Yasmin began her career as an Honors Program Trial Lawyer with the Employment Litigation Section of the U.S. Department of Justice Civil Rights Division, where she litigated individual and class-action claims of sexual and racial harassment and discrimination. Prior to that, she served as a judicial law clerk to the Honorable Damon J. Keith of the U.S. Sixth Circuit Court of Appeals. She’s taught trial advocacy skills at Yale Law School, Harvard Law School, the NYU School of Law, Georgetown University Law Center, and the UCLA School of Law, and serves as a member of the Opportunity Agenda’s Steering Committee, amplifying voices and narratives that change how the public perceives and understands racial justice, systemic inequality, and oppression in the criminal legal system.

In accepting this position, Yasmin Cader said:

“My career as a public defender and civil rights attorney puts me at the heart of the struggle for racial and economic justice in America. It has taught me that the ongoing fight for equity is played out in many spheres, including in criminal legal systems across the nation. The burgeoning public recognition of the connection between civil rights and criminal justice creates an opportunity to seek fundamental and long-lasting change in our country. I could not be more excited to continue this work with the exceptional warriors in the Trone Center for Justice and Equality.”

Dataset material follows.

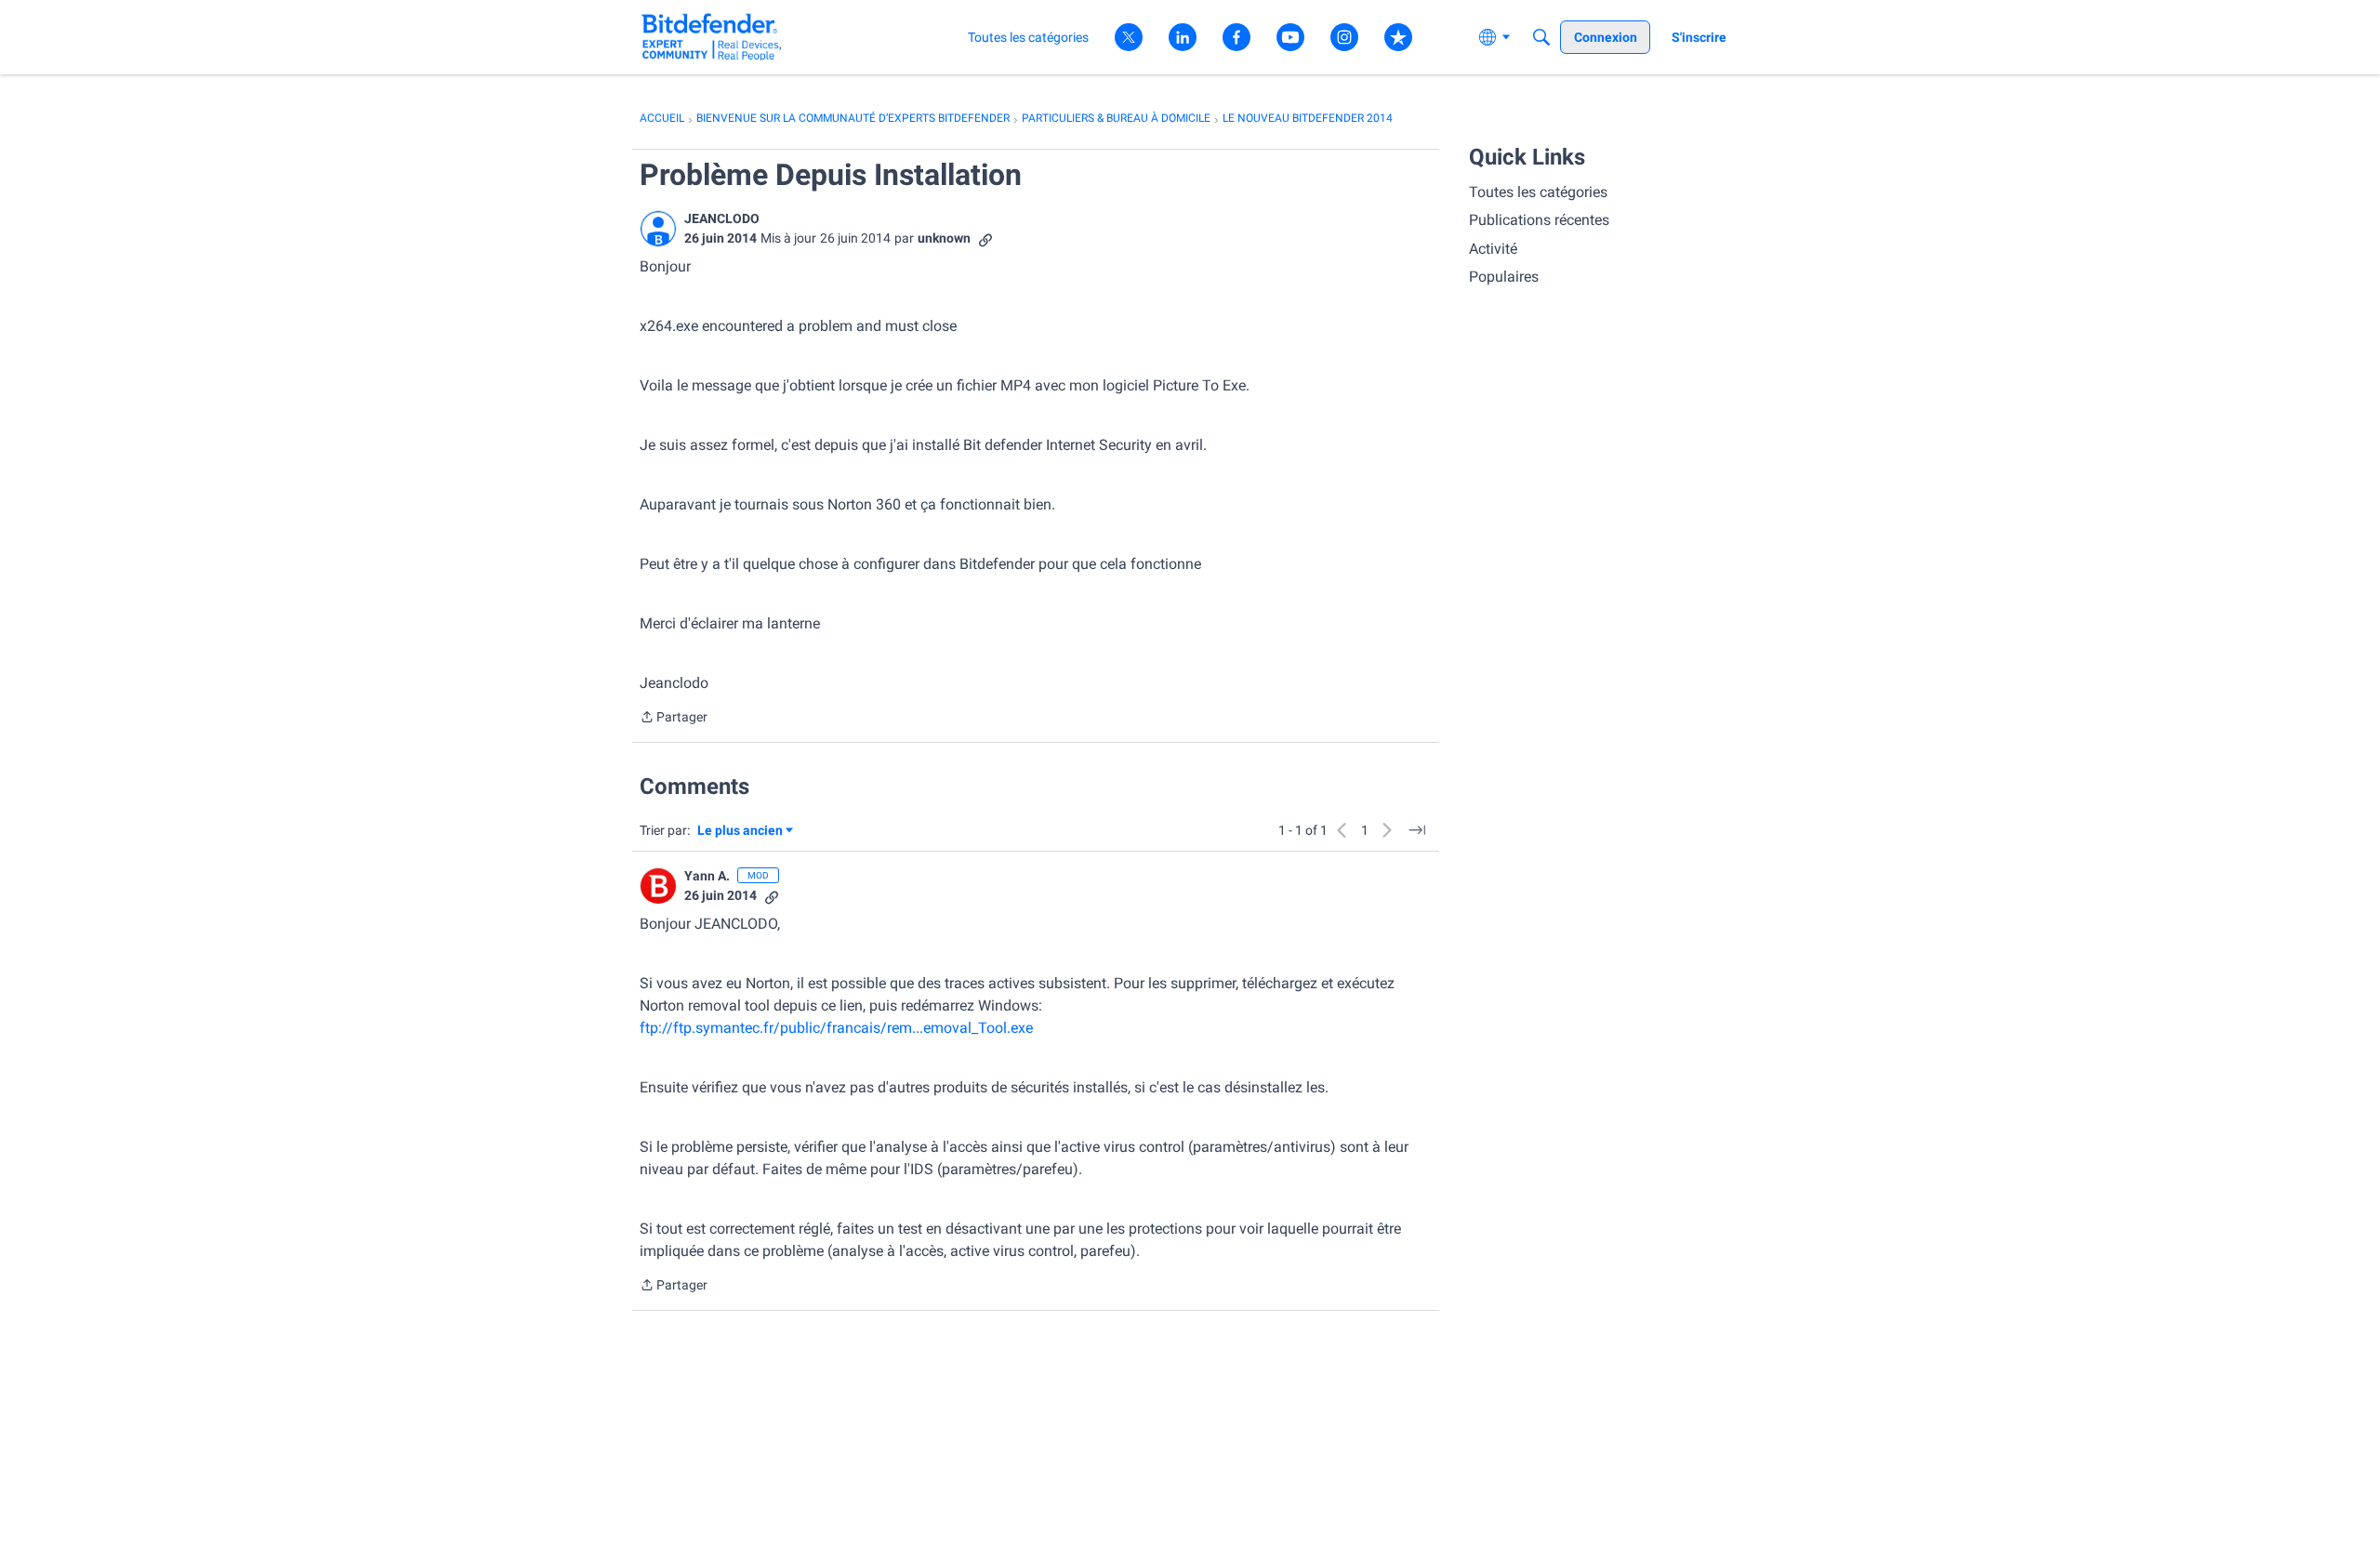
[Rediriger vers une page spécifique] (1417, 830)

The Trone Center, established in 2015 with a generous donation from David and June Trone, focuses on criminal and racial justice issues. Recent casework has focused on reducing the U.S. prison population and recidivism through sentencing reform. The Trone Center’s work encompasses cutting-edge litigation on criminal law reform and racial justice. During the pandemic, Trone Center lawyers filed dozens of lawsuits against some of the nation’s largest jails, prisons, and detention centers to protect vulnerable people from COVID-19, obtaining release of many and safer conditions for many more. Trone Center lawyers successfully urged the Washington Supreme Court to strike down its state death penalty, led a Stop Solitary campaign which has led to significant reductions in the use of solitary confinement, challenged cash bail and debtors’ prisons, housing restrictions imposed on persons with criminal convictions, unconstitutional policing practices, prosecutorial abuse, and inadequate indigent defense schemes. Through its John Adams Project, the Trone Center has represented capital defendants in the military commission system for “enemy combatants” at Guantanamo Bay Naval Base. Cader replaces Jeffery Robinson, who stepped down as Trone Center Director in April.

For more than 100 years, the ACLU has worked in courts, legislatures, and communities to protect the constitutional rights of all people. With a nationwide network of offices and millions of members and supporters, the ACLU takes on the toughest civil liberties fights in pursuit of liberty and justice for all.